===== Data for analysis

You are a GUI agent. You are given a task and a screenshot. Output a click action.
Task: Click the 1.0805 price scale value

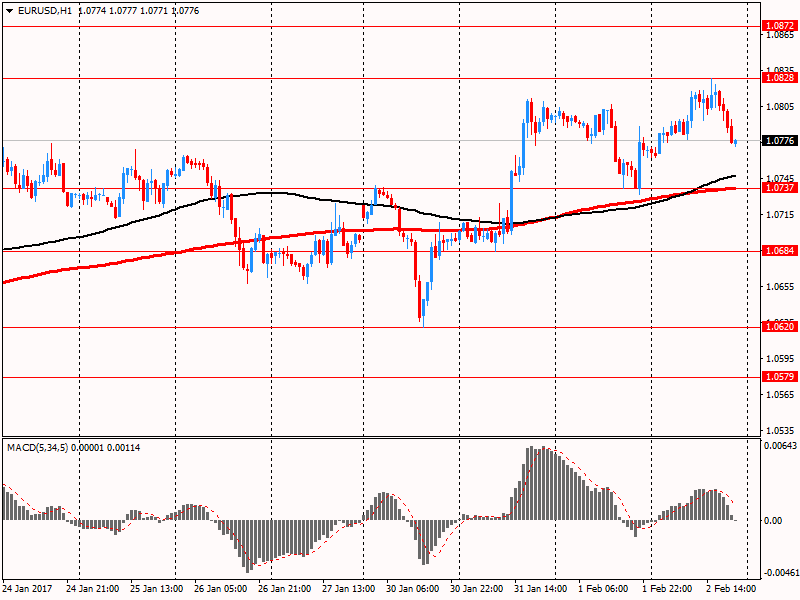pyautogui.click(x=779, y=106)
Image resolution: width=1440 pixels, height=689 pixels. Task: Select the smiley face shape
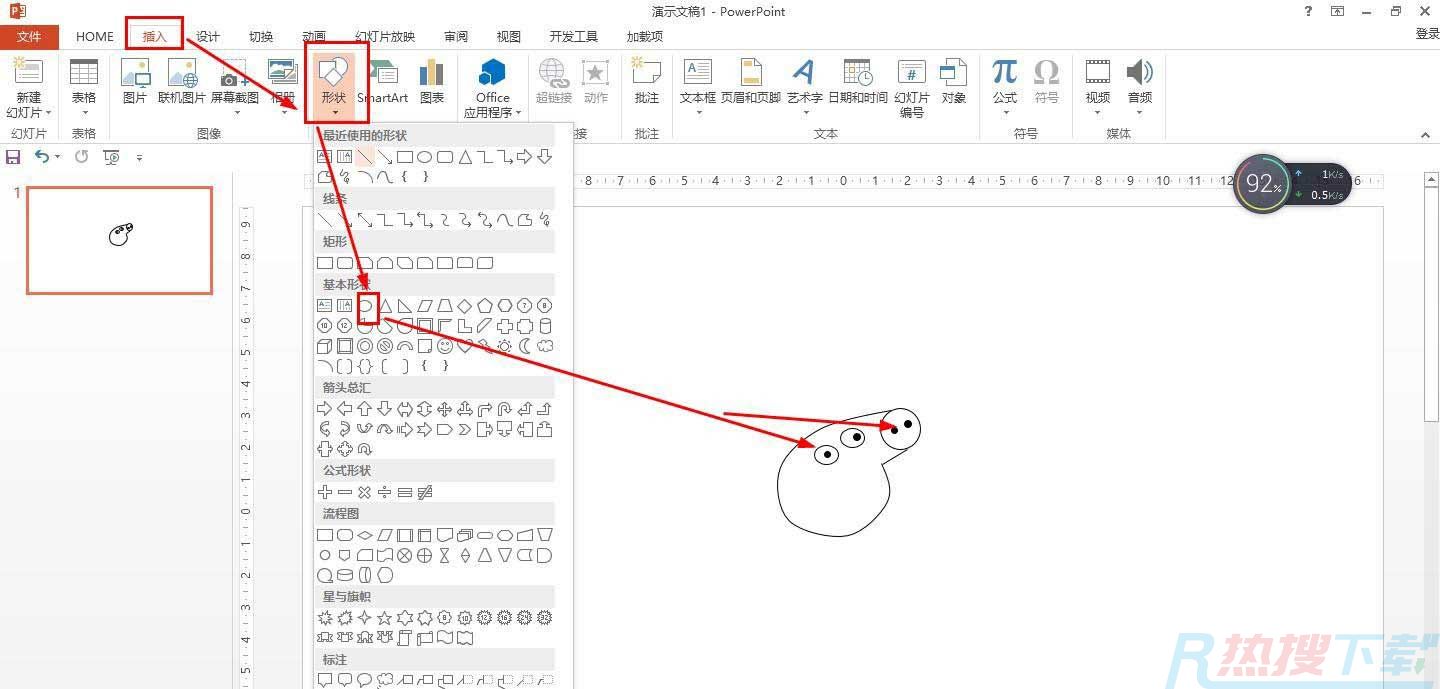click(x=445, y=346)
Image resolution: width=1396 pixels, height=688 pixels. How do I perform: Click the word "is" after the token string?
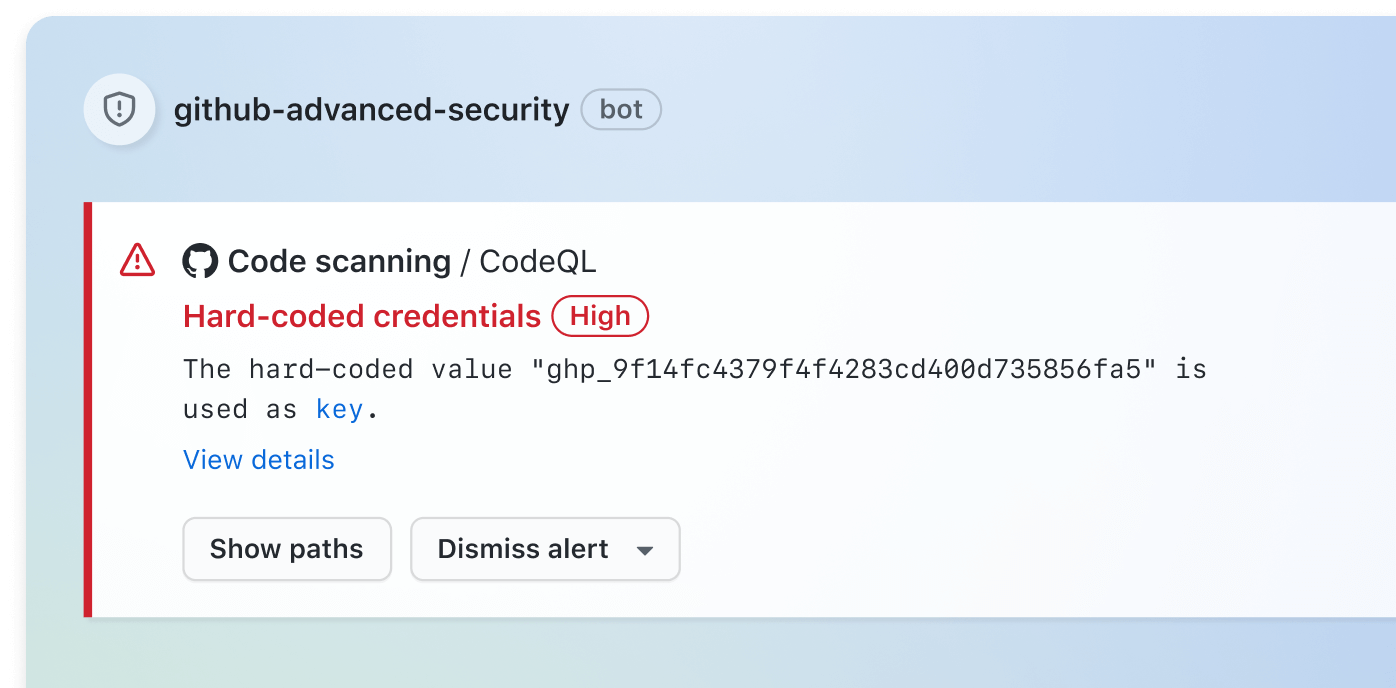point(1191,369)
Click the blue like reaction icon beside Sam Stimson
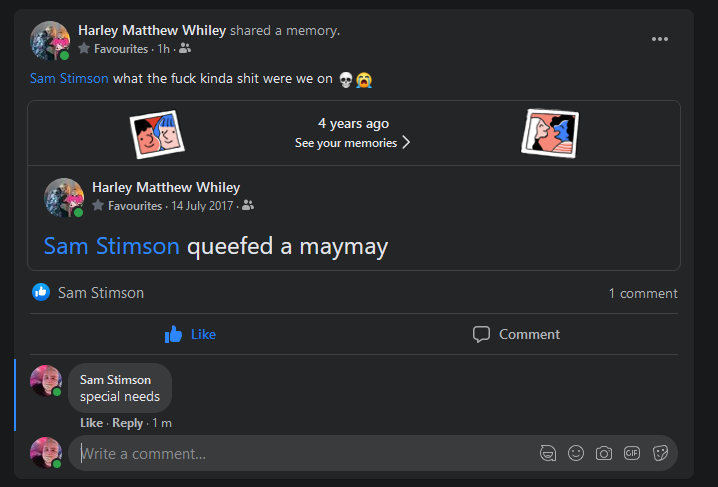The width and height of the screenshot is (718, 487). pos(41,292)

==========

Quote exactly, and only, the lines from the line containing "Image resolution: width=1440" through the final line of the records above, both included, omitting any pictures.

Image resolution: width=1440 pixels, height=689 pixels. Task: Select the smiley face shape
click(x=445, y=346)
Image resolution: width=1396 pixels, height=688 pixels. How do I perform: Click the word "is" after the token string?
point(1191,369)
Click the blue like reaction icon beside Sam Stimson
The width and height of the screenshot is (718, 487). pos(41,292)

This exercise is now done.